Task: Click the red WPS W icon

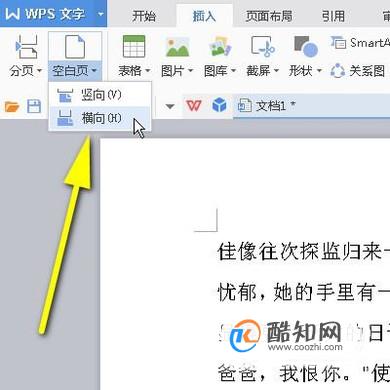Action: pyautogui.click(x=194, y=106)
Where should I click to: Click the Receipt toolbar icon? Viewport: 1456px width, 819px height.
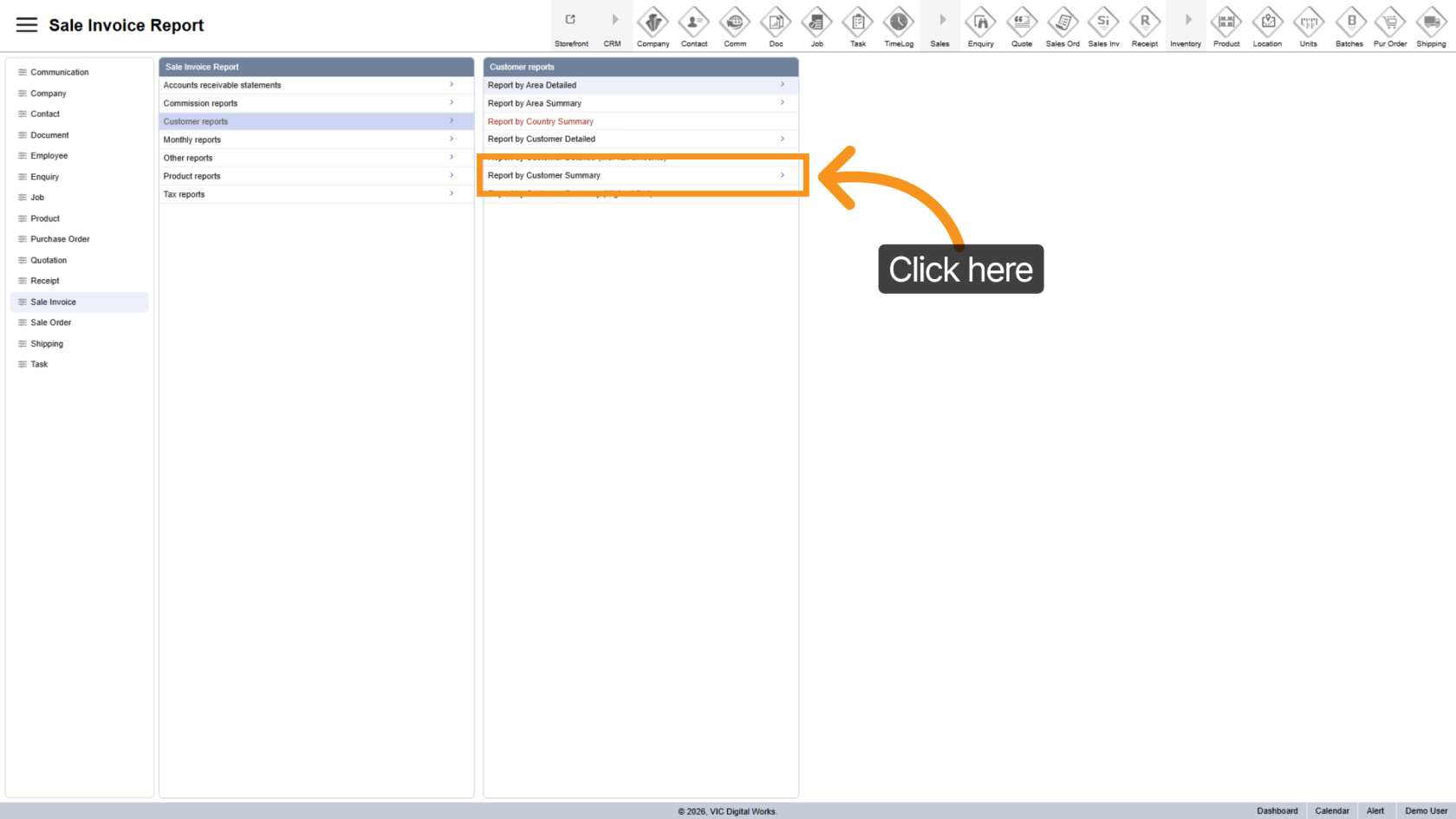(x=1144, y=23)
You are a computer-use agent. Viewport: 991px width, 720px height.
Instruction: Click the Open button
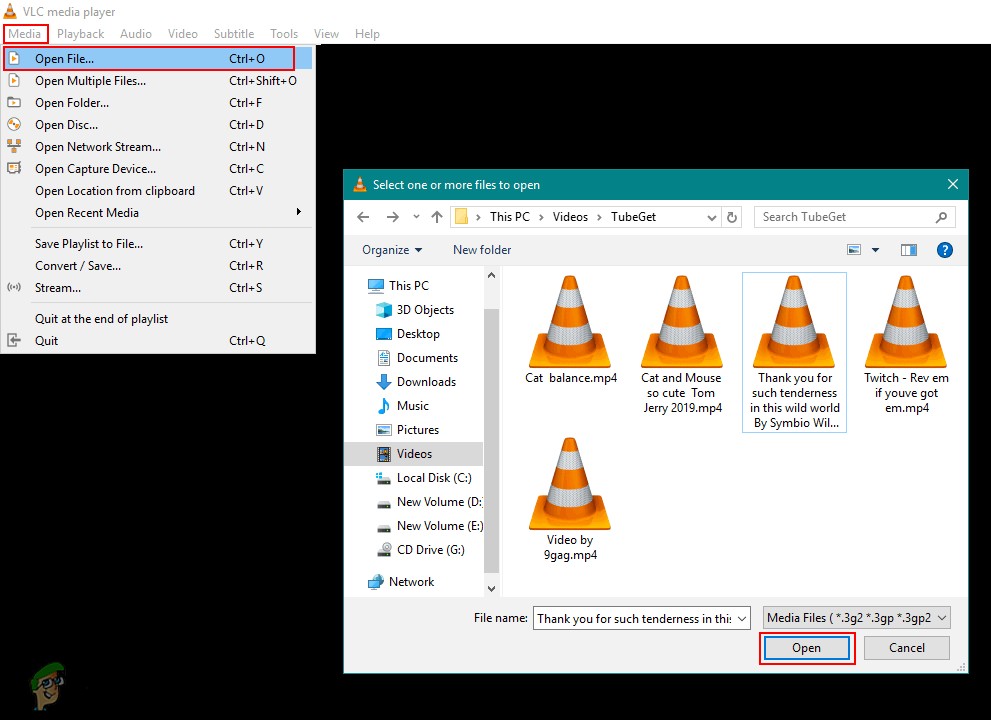pyautogui.click(x=806, y=647)

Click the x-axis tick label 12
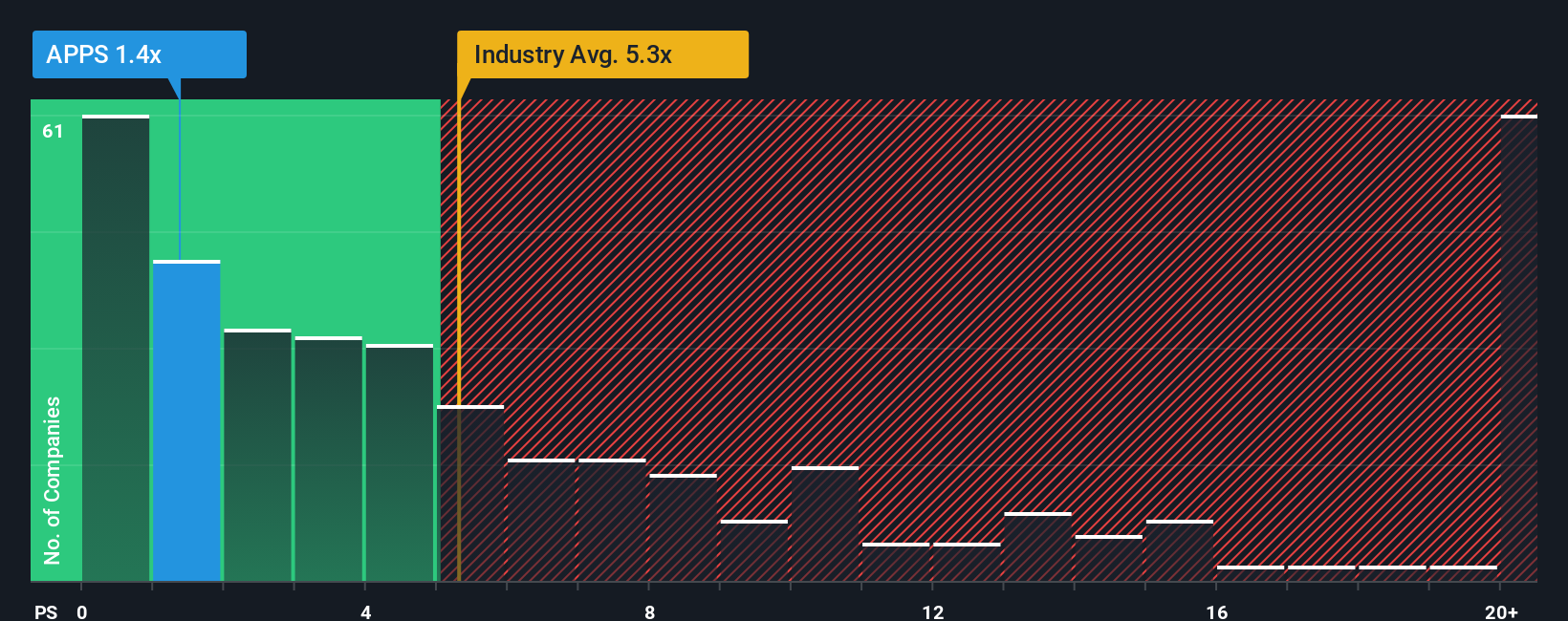point(933,612)
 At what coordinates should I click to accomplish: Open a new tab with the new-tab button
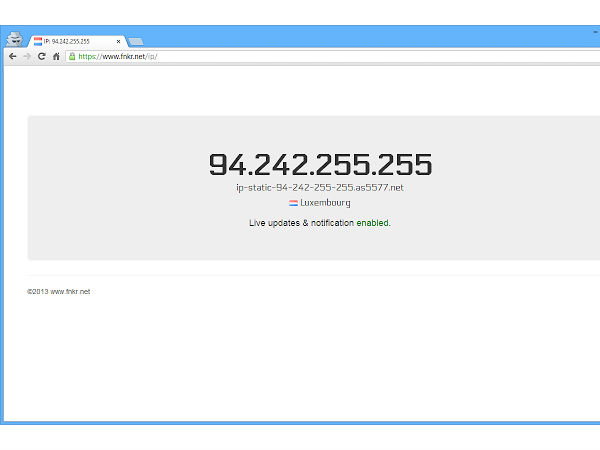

Exercise prompt: All that is needed is the lines from the line holding "Click the x-axis tick label 12" to the final line of the listing above, repeated exactly, pictures excluded.

Answer box:
Click the x-axis tick label 12
point(933,612)
 At what coordinates should I click to accomplish: Open a new tab with the new-tab button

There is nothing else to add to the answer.